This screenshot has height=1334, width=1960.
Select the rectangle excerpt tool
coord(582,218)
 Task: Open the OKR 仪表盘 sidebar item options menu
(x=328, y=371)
____
## Task statement
Type out the whole listing above exactly.

## Result for this exercise
This screenshot has height=1334, width=1960.
Select the rectangle excerpt tool
coord(582,218)
 Task: Open the OKR 仪表盘 sidebar item options menu
(x=328, y=371)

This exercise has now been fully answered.